Moves to improve the quality of meals in English secondary schools have resulted in fewer pupils taking them this term, a BBC News survey suggests.
The government is striving to improve the quality of school meals
Fifty-nine local authorities responded, of which 35 (59%) said the number of pupils eating dinners had gone down.
Of those, 71% agreed Jamie Oliver's healthy meals campaign was a reason.
However, the School Food Trust - set up by the government in 2005 to improve school food - predicted that the downturn would be temporary.
Chief executive Judy Hargadon said: "We expected there to be a bit of a downturn; children are going to have to get used to eating more healthy food at school and it takes a while for them to get used to that.

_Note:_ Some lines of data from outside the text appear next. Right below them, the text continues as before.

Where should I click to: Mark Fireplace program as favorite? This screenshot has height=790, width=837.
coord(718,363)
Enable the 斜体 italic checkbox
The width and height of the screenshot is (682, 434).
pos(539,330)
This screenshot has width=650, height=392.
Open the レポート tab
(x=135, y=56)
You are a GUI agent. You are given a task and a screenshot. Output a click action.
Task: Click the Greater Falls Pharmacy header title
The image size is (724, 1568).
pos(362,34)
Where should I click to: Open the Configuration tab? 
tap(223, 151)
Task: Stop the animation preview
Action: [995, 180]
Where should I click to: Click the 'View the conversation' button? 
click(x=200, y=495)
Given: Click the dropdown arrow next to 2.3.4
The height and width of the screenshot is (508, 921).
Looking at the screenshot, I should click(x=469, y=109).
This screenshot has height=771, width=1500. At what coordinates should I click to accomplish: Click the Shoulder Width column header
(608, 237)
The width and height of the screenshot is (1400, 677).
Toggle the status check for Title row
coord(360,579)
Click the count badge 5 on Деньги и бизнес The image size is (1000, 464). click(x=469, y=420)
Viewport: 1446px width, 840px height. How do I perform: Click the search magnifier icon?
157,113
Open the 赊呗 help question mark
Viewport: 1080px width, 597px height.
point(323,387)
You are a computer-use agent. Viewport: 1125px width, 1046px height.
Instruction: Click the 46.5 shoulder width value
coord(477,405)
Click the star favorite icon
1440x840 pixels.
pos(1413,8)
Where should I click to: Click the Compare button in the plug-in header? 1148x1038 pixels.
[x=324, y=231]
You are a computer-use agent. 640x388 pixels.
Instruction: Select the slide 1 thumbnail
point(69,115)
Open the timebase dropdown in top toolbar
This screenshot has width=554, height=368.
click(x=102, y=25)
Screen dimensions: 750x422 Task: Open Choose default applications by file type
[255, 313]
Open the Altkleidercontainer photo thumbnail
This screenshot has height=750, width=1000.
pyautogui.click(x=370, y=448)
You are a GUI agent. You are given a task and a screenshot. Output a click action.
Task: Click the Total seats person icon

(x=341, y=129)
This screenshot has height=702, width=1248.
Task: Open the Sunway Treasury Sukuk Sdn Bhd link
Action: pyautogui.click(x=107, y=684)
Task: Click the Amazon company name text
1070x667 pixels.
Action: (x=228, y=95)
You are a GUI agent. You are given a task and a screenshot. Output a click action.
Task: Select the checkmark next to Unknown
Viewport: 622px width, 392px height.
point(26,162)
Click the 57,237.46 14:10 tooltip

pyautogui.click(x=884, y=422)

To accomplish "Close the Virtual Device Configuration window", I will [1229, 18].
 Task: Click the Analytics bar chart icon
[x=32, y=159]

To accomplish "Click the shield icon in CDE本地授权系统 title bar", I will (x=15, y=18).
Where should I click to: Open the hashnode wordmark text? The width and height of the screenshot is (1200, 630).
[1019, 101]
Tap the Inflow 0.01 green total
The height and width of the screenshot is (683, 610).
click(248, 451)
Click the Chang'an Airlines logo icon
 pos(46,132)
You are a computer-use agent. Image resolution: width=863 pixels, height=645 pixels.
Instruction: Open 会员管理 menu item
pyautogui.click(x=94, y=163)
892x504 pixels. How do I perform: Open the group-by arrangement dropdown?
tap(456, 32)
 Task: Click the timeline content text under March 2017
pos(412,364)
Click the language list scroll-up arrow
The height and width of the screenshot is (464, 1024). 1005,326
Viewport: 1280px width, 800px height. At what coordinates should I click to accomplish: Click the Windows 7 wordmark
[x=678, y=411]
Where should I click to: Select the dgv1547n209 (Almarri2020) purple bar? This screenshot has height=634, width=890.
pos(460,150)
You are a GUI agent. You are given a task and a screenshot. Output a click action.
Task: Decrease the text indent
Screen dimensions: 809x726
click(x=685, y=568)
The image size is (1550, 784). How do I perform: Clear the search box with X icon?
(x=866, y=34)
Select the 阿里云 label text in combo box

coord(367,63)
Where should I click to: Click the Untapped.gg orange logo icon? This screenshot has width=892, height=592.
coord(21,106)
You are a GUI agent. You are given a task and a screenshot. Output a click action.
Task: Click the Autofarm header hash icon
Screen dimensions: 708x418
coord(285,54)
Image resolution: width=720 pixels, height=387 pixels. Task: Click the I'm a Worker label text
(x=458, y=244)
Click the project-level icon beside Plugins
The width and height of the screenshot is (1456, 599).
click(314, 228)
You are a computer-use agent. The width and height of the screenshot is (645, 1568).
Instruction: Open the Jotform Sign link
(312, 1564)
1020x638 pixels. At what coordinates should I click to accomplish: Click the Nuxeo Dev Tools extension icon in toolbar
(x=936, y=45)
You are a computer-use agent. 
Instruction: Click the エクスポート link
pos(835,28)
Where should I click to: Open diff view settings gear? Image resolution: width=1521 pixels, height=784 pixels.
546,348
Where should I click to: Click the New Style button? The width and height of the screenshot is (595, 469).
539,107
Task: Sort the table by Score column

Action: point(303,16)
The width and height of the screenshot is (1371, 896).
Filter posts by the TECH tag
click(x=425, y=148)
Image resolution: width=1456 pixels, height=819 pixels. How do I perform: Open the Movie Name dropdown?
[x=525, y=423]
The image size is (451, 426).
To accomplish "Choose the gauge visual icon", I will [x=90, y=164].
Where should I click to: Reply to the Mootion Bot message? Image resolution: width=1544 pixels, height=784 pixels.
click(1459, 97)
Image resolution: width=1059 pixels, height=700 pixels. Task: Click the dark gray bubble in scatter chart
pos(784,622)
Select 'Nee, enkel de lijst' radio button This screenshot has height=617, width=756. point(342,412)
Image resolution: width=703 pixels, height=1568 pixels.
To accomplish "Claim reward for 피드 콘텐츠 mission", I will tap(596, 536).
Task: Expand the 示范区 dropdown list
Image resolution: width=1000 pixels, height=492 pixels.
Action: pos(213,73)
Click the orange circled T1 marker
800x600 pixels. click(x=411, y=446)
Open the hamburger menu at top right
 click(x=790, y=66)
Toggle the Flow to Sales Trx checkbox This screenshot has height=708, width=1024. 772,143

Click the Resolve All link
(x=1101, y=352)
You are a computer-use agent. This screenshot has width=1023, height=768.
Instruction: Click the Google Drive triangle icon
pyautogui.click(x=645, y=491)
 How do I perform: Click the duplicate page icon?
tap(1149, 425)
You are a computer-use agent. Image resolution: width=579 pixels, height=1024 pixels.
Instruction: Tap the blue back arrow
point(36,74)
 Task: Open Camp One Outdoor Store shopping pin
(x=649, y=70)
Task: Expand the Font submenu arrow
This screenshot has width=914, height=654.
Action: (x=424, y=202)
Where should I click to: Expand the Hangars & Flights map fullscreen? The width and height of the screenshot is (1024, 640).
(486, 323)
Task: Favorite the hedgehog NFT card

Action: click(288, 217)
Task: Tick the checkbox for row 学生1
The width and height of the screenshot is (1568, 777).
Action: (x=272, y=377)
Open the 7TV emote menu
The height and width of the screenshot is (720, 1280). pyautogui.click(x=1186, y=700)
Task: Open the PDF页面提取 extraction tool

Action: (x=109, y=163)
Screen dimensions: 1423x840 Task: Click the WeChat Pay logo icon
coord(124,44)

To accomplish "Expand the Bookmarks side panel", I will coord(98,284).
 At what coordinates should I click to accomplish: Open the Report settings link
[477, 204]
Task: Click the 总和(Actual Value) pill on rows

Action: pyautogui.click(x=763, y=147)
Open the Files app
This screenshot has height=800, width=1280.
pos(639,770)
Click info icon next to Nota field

"Some schools have however proved that it can be done and that children really enjoy eating healthy food, so our job is to help people get through this dip."
Of the 59 authorities that responded to the survey, six had more pupils taking meals, eight reported no change and 10 said the changes were not applicable.
Half said a factor in the decline was the restrictions imposed on vending machines, while some said the prolonged warm weather had had an effect.
Overall the decline was just 5.8%, though individual areas had seen decreases of as much as 30%.
Declining pupil take-up of school meals has also been reported in Scotland and Wales, following drives there to improve the quality.
Children's Minister Parmjit Dhanda said the government was committed to the change.
SHORT LUNCH BREAKS
The only child getting 25 minutes to eat is the first one in the queue
Local Authority Caterers Association
"I'm not saying that there aren't issues, because there are. But it's still early days," he said.
"We're investing for the long term here. We're putting in money, something like £477m right up to the year 2011 and that's pretty unprecedented.
"There hasn't been a subsidy for school meals since the 1960s and we're focused on this because we think it's the right thing to do."
Irene Carroll, national chairman of the Local Authority Caterers Association, said a key problem was that children were not being given healthy food by their parents.
"Jamie hung his programme on school meals. It was a shame because school meals weren't the real problem," she said.
Jamie Oliver has run a high-profile campaign to improve nutrition
"It's what they are eating out of school that is the problem. We have got to really work hard educating the children on why they should be eating this."
Mrs Carroll added that another issue affecting school dinner take up was shorter lunch breaks which give pupils no time to eat full meals.
"Lunch time periods now are so short," she said.
"Ideally we would look to give them a plated meal and pudding. But they have got 30 minutes and in many cases they've got 25 minutes.
"And the only child getting 25 minutes to eat is the first one in the queue."